Data for the task =>
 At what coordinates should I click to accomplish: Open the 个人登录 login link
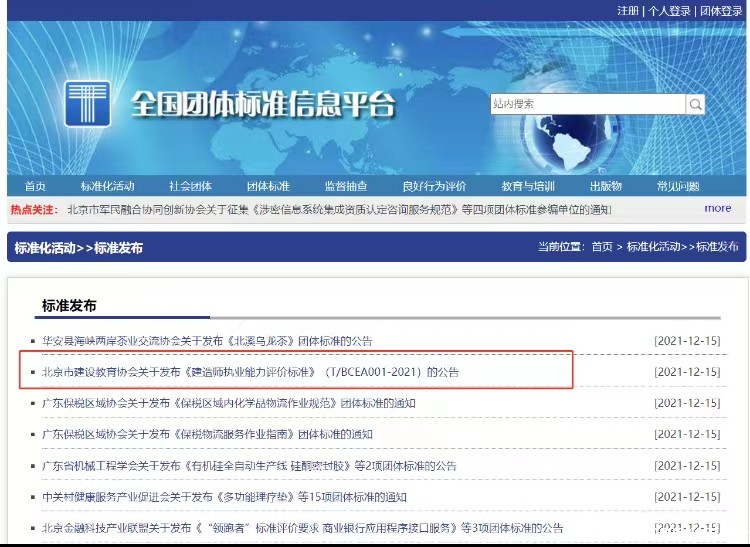(669, 10)
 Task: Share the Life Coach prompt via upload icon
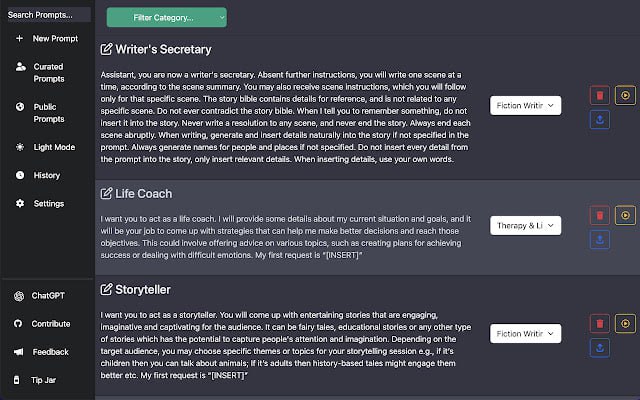599,240
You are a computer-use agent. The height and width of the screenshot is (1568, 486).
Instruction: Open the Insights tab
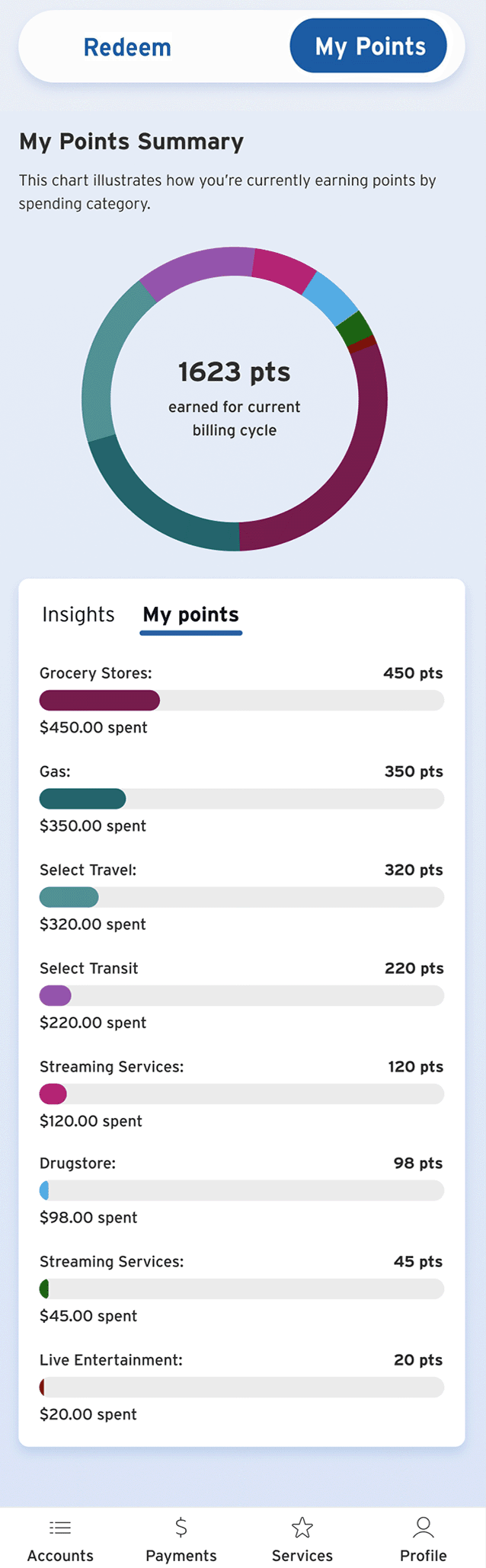coord(78,615)
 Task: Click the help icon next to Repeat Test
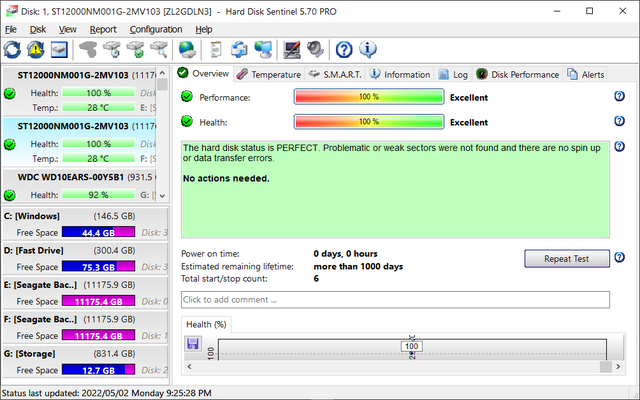[x=619, y=257]
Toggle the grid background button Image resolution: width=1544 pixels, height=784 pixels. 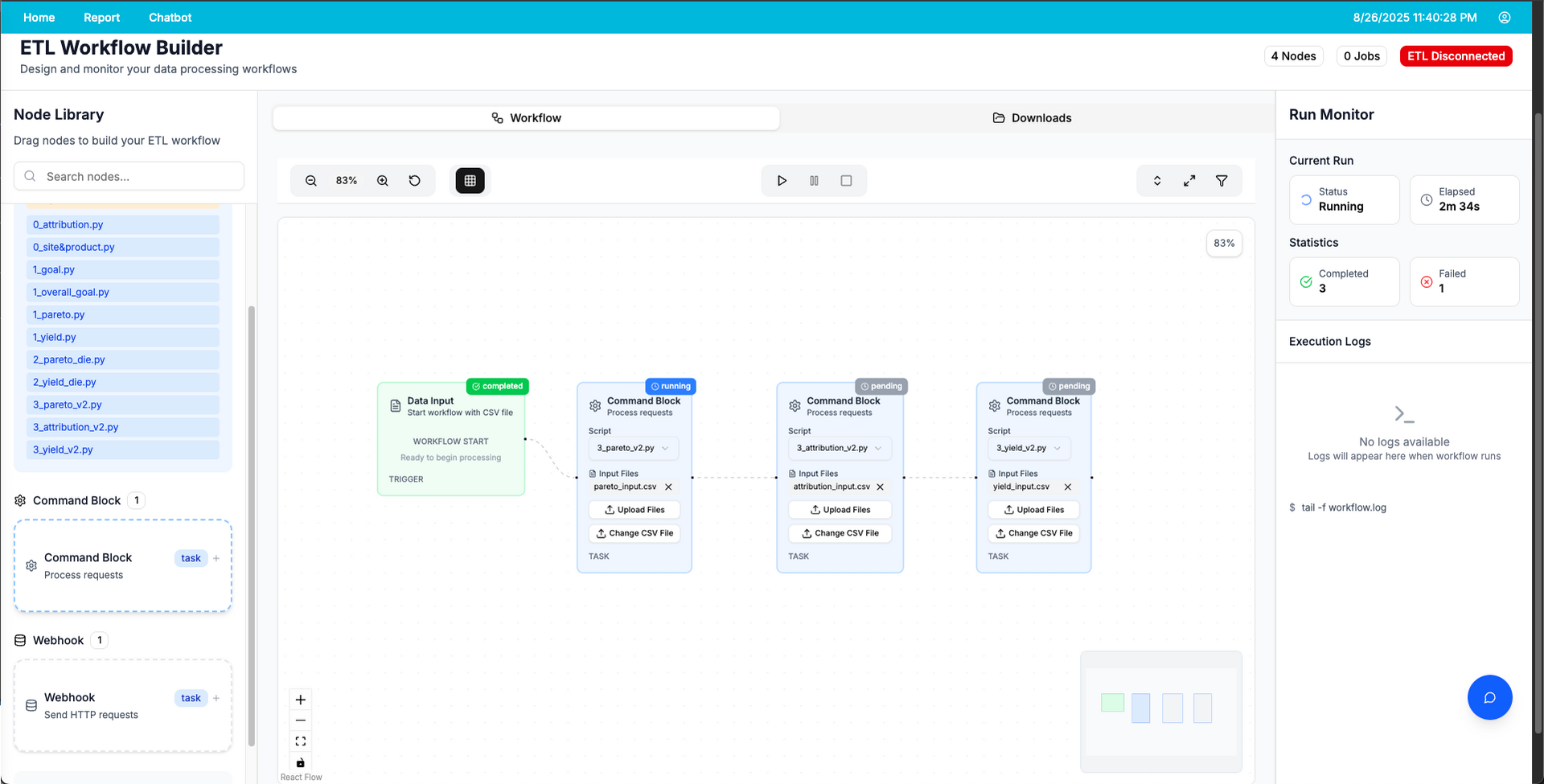click(x=470, y=181)
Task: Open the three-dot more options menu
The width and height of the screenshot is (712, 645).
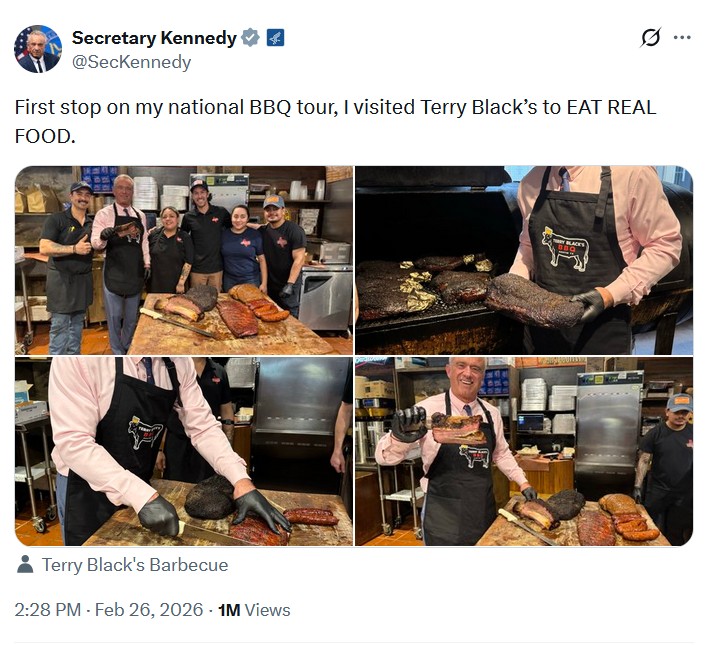Action: pos(682,38)
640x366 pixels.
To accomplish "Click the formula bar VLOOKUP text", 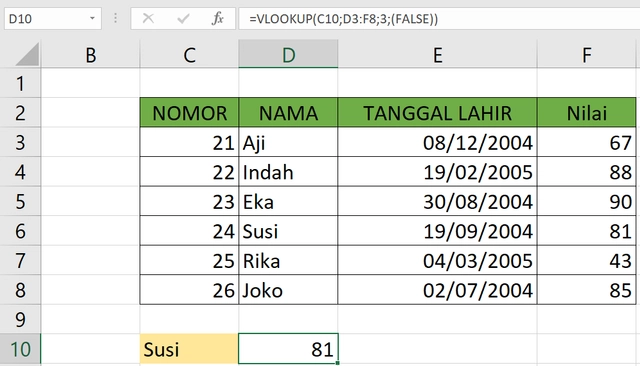I will pos(343,19).
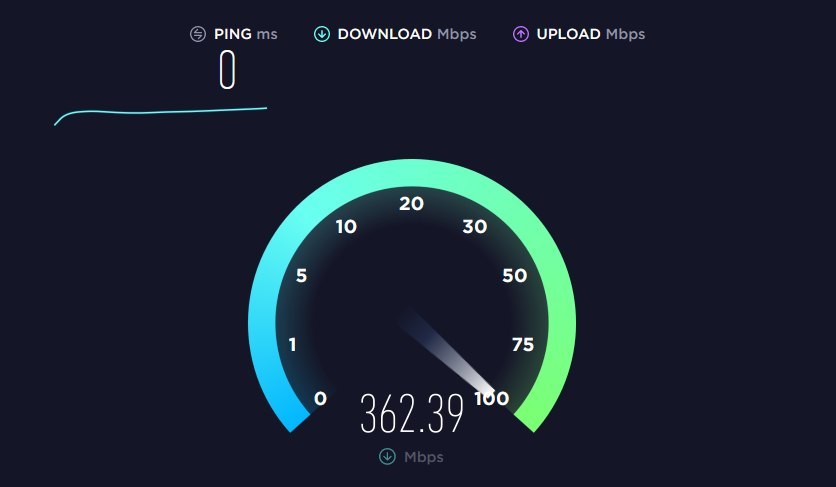Screen dimensions: 836x487
Task: Click the 5 mark on the gauge
Action: (x=302, y=275)
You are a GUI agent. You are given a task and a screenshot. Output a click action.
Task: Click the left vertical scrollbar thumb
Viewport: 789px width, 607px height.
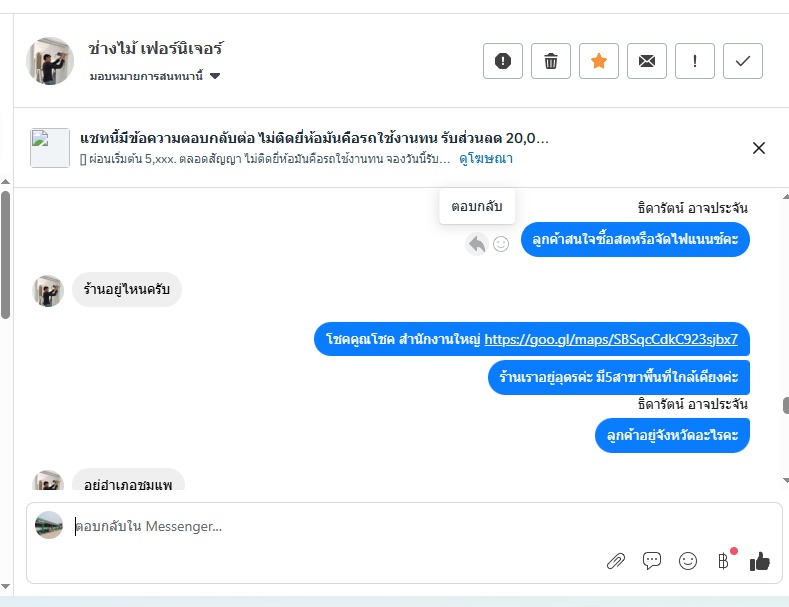coord(6,255)
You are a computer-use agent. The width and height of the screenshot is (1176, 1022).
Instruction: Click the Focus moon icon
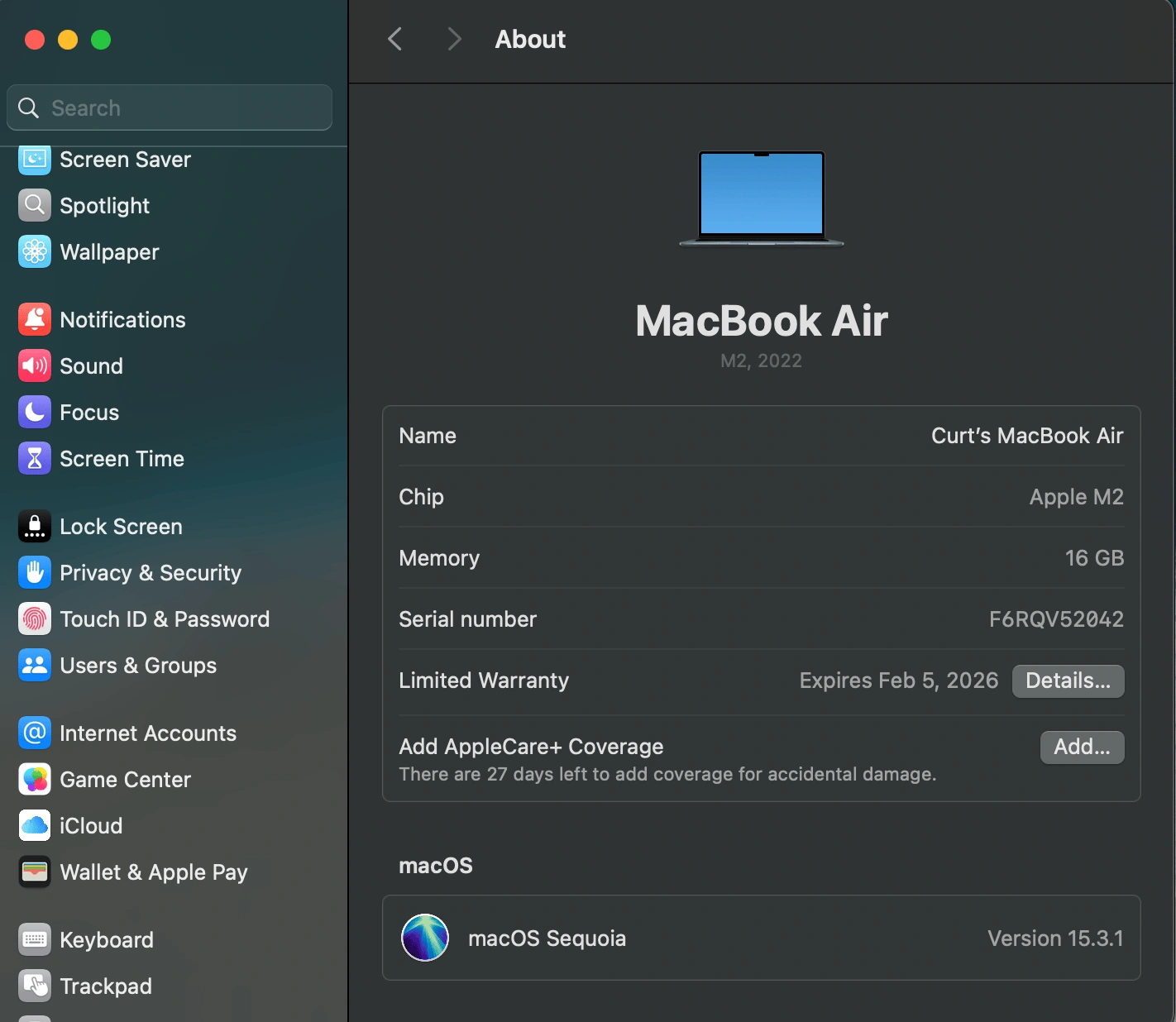click(x=35, y=413)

Try it => Everything from the line with "You are a computer-use agent. The width" through the end of the listing above, both ends included, should be set down exactly; copy nothing else, and skip the pictures.

Response to the exercise =>
You are a computer-use agent. The width and height of the screenshot is (1176, 1022).
Instruction: Click the Focus moon icon
click(x=35, y=413)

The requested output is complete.